As the 1960’s progressed, Greer Garson mainly showcased her inimitable talents on the small screen, where she made infrequent television appearances. Her final film role came in 1967 when she appeared in Walt Disney’s, The Happiest Millionaire.

After The Happiest Millionaire, Garson’s roles were very few are far between. In 1968, she served as narrator for the children’s television special The Little Drummer Boy. Around the same period she exhibited her comedic ability by appearing on a few episodes of Laugh In and The Smothers Brothers Comedy Hour.


In 1991, Greer Garson received an honorary Doctor of Arts degree from Southern Methodist University in Dallas. Two years later, she was recognized by Queen Elizabeth, who invested her as a Commander of the Order of the British Empire.


Greer Garson’s personal life consisted of three marriages. On September 28th, 1933, she married her first husband, Edward Alec Abbot Snelson. A few weeks after their elopement they separated, although they remained officially married until 1943. After the divorce was finalized, Garson married Richard Ney, the young actor who played her son in Mrs. Miniver. Not long into their marriage, the couple ensued endless altercations which led to a divorce in 1947. In 1949, Greer Garson married her third and final husband, Buddy Fogelson, who she would remain happily married to until his death in 1987.

After the death of Buddy, Garson spent the remainder of her life donating millions for the construction of the Greer Garson Theatre and Southern Methodist University’s Meadows School of the Arts.


In the early 1990’s, Greer Garson’s health began to decline.
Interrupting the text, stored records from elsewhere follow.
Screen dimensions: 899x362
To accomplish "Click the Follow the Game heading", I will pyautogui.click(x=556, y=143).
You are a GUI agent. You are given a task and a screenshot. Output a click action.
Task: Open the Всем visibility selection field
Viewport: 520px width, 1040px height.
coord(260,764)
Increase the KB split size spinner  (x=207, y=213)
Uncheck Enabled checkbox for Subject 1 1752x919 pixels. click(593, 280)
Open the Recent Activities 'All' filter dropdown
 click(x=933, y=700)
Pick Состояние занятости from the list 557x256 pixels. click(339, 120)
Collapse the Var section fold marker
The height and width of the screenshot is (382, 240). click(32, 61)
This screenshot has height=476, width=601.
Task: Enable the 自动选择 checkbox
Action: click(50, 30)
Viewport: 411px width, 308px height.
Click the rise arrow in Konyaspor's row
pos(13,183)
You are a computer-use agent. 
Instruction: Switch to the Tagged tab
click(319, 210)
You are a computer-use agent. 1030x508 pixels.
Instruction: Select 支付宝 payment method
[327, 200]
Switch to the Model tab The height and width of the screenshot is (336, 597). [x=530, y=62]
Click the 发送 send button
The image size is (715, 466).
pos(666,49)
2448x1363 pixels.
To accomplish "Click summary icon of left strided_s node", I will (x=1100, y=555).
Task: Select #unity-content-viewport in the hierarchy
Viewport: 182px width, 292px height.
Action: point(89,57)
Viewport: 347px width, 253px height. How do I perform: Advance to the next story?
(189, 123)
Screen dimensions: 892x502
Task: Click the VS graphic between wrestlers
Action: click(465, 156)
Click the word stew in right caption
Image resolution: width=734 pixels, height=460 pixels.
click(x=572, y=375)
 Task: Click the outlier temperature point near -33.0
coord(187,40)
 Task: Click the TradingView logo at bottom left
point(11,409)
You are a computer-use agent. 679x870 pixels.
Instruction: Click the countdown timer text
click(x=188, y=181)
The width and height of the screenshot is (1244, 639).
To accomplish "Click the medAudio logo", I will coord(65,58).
With her exacerbating condition, Greer was forced to stay home in bed.


Sadly Greer Garson passed away on April 6th, 1996 from heart failure at the Presbyterian Hospital in Dallas. She was 91 years old. Following her death, she was interred beside her late husband at Sparkman Hillcrest Memorial Park.


With a career spanning forty years, Greer Garson showcased her indelible talents in a legion of films that garnered her a plethora of accolades. Nineteen years since her passing, Greer Garson is remembered as one of the brightest stars to ever grace the silver screen.


Happy Birthday Greer Garson. Thank you for a lifetime of entertainment.



  1. Virginie Pronovost says:

    Awesome tribute Crystal! I must admit, I’ve only see one of her films :O (I know, I know…). That was Mrs. Miniver and she’s incredible in it. So talented and so beautiful. So, of course I’d like to see much more! Next one I’d like to see is Goodbye Mr. Chips, because I enjoyed the remake and I also love Robert Donat.


  2. sara gold says:

    The emotions that cross her face in the office scene in Random Harvest–amazing. What movie is the second to last gif from, Desire Me?